Les États-Unis, quant à eux, ne sont pas en reste, puisque la relation bilatérale s’est normalisée depuis une dizaine d’années. Le rétablissement d’un dialogue de sécurité et surtout la levée de l’embargo sur les armes (novembre 2005) en ont été les symboles. Une série d’accords, en juin 2010, a jeté les bases de plusieurs projets dans le domaine des investissements et de la défense. Les visites à Jakarta de Barack Obama en 2010 et 2011 ont confirmé ce regain d’intérêt américain et constitué une nouvelle étape de la relation, portée au rang de partenariat global en novembre 2010. Le président Joko Widodo (surnommé l’« Obama indonésien »), qui a pris ses fonctions en octobre 2014, s’est rendu aux États-Unis en octobre 2015. C’est durant cette visite que l’Indonésie a signifié son intention se joindre au ptp.

Désormais, Jakarta se retrouve face à un dilemme : attirer l’investissement étranger, et tout particulièrement l’investissement chinois à travers le rcep, afin de financer son ambitieux projet de construction d’infrastructures nécessaires à la modernisation de son économie ; ou mettre l’accent sur la défense de l’intégrité et de la souveraineté de son territoire tout en accueillant les Ide des multinationales américaines. L’Indonésie ayant une tradition de politique de non-alignement vis-à-vis des grandes puissances étrangères, il n’est pas certain que cette alternative donne lieu à des décisions tranchées en direction de l’un ou de l’autre des projets d’accord de libre-échange (Alé).

B – Thaïlande : un traité qui divise un royaume bien fragile

Deuxième économie de l’Asean après l’Indonésie, la Thaïlande a un niveau d’ouverture et d’insertion internationales qui rend sa croissance tributaire de l’accès aux marchés extérieurs : sa non-participation au ptp accentue la vulnérabilité de son économie dans la mesure où le pays « ne peut pas s’offrir le luxe de prendre ses distances avec la mondialisation » (Boisseau du Rocher 2009 : 32). Autrefois vue comme l’une des économies les plus dynamiques de la région, la Thaïlande affronte désormais la concurrence de voisins aux économies compétitives, dont celle du Vietnam, notamment dans le secteur du textile. Depuis le coup d’État militaire de 2014, l’économie thaïlandaise est toujours en difficulté ; les exportations et la demande intérieure sont faibles.

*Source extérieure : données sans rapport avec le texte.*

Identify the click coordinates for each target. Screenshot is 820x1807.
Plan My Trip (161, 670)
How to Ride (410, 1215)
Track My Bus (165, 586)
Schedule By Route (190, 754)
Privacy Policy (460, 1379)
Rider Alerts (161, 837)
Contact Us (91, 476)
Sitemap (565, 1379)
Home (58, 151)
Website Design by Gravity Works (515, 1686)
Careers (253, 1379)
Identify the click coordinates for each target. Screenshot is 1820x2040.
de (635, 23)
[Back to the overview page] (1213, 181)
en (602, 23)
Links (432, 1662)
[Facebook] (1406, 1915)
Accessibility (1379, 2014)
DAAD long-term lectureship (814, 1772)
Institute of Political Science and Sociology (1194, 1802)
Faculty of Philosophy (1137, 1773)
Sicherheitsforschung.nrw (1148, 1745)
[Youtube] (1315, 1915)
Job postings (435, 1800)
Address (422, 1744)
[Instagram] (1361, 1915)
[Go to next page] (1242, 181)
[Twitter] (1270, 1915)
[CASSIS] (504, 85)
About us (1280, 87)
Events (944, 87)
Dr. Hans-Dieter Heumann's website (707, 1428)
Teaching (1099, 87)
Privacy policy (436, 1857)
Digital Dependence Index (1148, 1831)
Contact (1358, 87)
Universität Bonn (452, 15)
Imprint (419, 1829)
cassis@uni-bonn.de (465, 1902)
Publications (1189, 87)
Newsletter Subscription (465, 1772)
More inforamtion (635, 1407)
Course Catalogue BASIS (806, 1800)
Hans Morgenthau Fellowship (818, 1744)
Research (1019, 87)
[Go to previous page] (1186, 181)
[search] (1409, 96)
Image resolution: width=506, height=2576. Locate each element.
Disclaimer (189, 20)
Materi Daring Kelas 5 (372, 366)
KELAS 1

À l’évidence, l’incertitude politique affecte toute l’économie thaïlandaise, et la succession d’années catastrophiques (inondations, tensions politiques, attentats, etc.) n’a pas contribué à un retour de la confiance. Pour sortir du pessimisme ambiant, le gouvernement a exprimé son intérêt à se joindre aux négociations du ptp dès novembre 2012. Pourtant, la Thaïlande n’a depuis lors toujours pas entamé les pourparlers. Les oppositions sont nombreuses.

Cet accord promu, jusqu’en janvier 2017, par les États-Unis (un allié de longue date) est pour certains secteurs considéré comme un mauvais investissement sur le long terme. D’une part, les agriculteurs thaïlandais craignent de voir le prix de leurs récoltes baisser à cause de la concurrence des produits importés, devenant moins chers après la suppression des droits de douane. Cet alarmisme a comme un air de déjà-vu pour les agriculteurs thaïlandais de la filière élevage et viande, cette dernière s’étant écroulée après l’entrée en application de l’Accord de libre-échange avec l’Australie (1er janvier 2005), qui inclut une large partie des produits agricoles. D’autre part, en Thaïlande, la menace de révolte paysanne n’est pas prise à la légère. Bangkok n’oublie pas que « les chemises rouges » qui ont déferlé sur la capitale en 2010 et bloqué durablement l’économie du pays appartenaient très majoritairement au monde rural (Mérieau 2013).

Redoutée depuis presque une décennie, la mort du roi Bhumibol Adulyadej (Rama IX) le 13 octobre 2016 pose dorénavant avec acuité la question de la continuité de l’institution monarchique thaïlandaise, d’autant que les incertitudes quant à la personnalité de son successeur (son fils Maha Vajiralongkorn) sont loin d’être levées. Transition monarchique incertaine, prise de contrôle de l’exécutif et du législatif par les militaires, influence grandissante de la Chine dans le Royaume ; le ptp n’est plus forcément une priorité en Thaïlande.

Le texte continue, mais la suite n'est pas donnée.